**TASK DATA:**

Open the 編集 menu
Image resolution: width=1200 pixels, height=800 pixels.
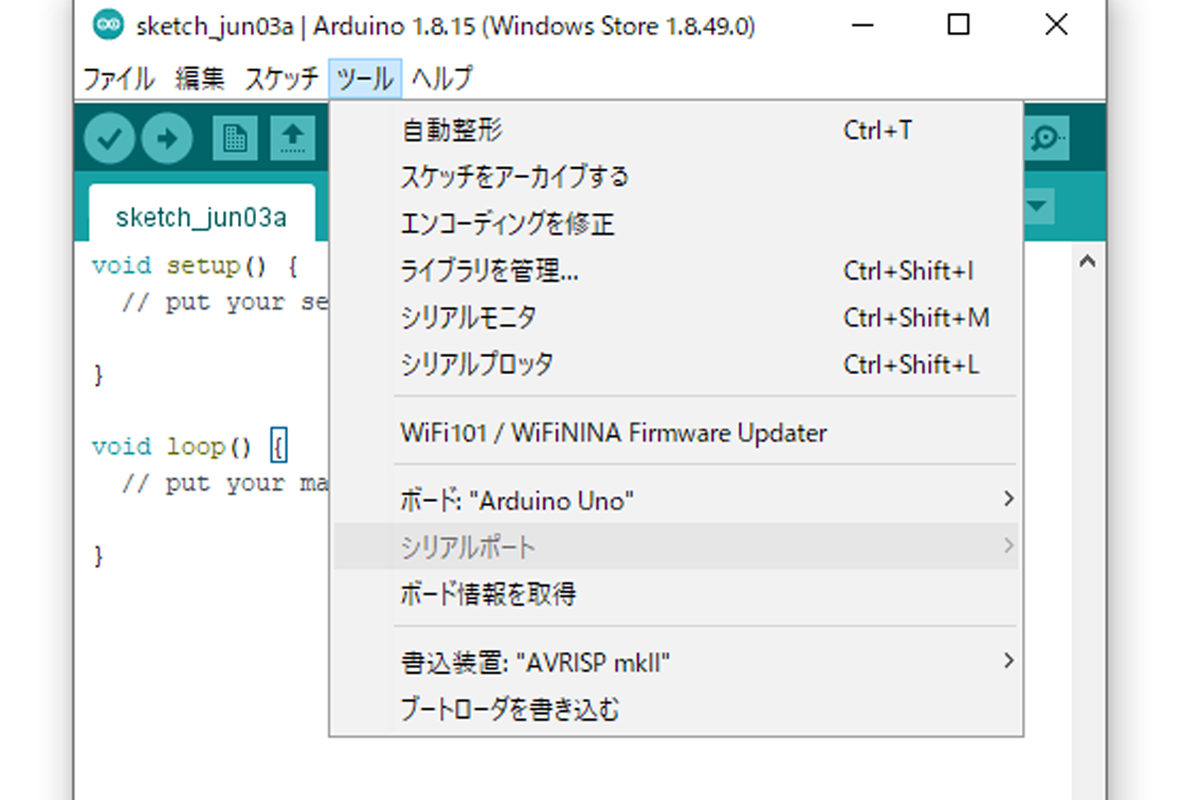coord(200,78)
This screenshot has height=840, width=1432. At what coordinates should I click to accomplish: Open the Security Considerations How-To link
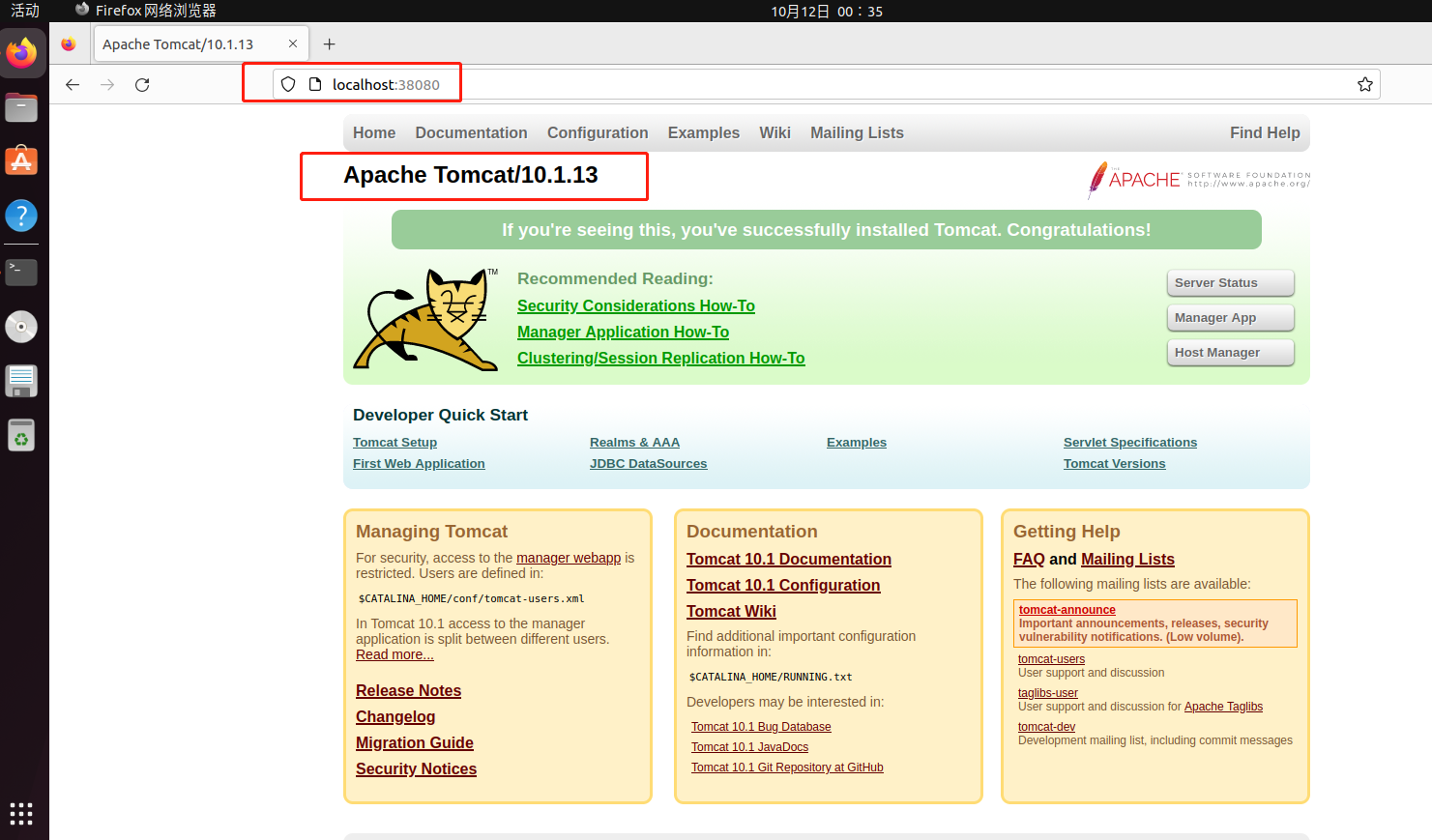(636, 304)
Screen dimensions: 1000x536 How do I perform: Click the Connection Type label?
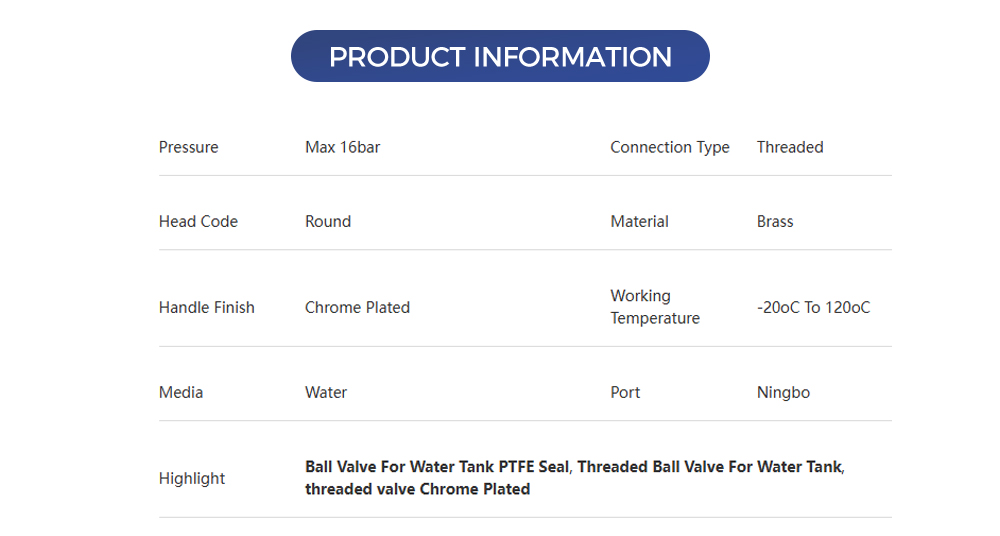pos(669,147)
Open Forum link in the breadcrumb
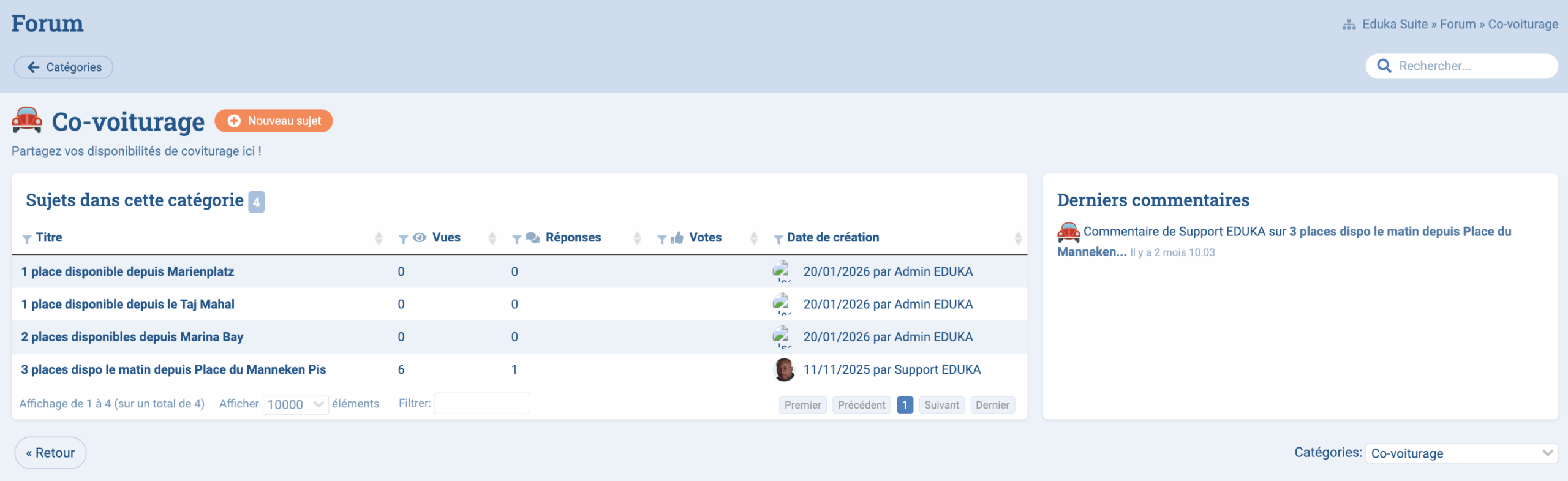The image size is (1568, 481). tap(1457, 25)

**WHAT TO WORK ON:** All of the material above should be copied exactly, minus the pictures.

**RESPONSE:**
Open the 編集 menu
Image resolution: width=1200 pixels, height=800 pixels.
coord(200,78)
This screenshot has height=840, width=1432. At what coordinates should I click to accomplish: Open the Security Considerations How-To link
(636, 304)
Screen dimensions: 1000x536 How do I perform: Click the Connection Type label?
pos(669,147)
Open Forum link in the breadcrumb
The image size is (1568, 481). tap(1457, 25)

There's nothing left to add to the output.